**DATA SECTION**
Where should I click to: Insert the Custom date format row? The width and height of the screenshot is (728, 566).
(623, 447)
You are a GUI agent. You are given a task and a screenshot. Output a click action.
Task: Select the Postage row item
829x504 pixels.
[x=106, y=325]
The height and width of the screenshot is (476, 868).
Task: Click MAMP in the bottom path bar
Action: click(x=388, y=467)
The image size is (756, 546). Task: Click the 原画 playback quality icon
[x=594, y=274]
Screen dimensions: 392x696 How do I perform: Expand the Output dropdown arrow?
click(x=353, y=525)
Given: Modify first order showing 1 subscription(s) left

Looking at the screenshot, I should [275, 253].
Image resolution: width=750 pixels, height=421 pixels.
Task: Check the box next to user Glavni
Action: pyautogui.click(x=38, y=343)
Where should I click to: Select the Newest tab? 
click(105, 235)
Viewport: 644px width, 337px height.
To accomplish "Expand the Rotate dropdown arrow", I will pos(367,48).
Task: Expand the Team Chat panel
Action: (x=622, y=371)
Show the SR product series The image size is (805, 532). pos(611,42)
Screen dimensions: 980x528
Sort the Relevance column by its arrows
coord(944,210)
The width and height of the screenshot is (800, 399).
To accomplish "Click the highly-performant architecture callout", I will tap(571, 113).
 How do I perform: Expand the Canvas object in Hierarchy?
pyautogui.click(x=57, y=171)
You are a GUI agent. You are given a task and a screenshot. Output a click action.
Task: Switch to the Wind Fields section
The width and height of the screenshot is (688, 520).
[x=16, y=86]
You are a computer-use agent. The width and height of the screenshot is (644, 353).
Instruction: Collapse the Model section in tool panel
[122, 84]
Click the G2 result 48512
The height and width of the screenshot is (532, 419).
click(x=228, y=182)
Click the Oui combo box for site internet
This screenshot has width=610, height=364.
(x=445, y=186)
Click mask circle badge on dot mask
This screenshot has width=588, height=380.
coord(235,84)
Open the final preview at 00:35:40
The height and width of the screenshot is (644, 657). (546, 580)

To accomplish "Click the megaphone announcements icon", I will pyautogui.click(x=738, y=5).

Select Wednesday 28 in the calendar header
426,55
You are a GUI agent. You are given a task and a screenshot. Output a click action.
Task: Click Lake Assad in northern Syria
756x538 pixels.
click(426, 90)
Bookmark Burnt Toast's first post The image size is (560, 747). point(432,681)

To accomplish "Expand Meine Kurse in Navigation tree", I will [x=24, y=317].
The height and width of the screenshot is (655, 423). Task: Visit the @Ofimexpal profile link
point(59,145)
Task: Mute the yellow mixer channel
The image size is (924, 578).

**WORK INSTRUCTION**
Output these and nothing else: the lines from the one holding "Select Wednesday 28 in the calendar header" through the final line of the entries above, exactly as they appear.

**REPLY**
Select Wednesday 28 in the calendar header
426,55
You are a GUI agent. You are given a task and a screenshot. Output a click action.
Task: Click Lake Assad in northern Syria
756x538 pixels.
click(426, 90)
Bookmark Burnt Toast's first post The image size is (560, 747). point(432,681)

To accomplish "Expand Meine Kurse in Navigation tree", I will [x=24, y=317].
The height and width of the screenshot is (655, 423). Task: Visit the @Ofimexpal profile link
point(59,145)
Task: Mute the yellow mixer channel
The image size is (924, 578).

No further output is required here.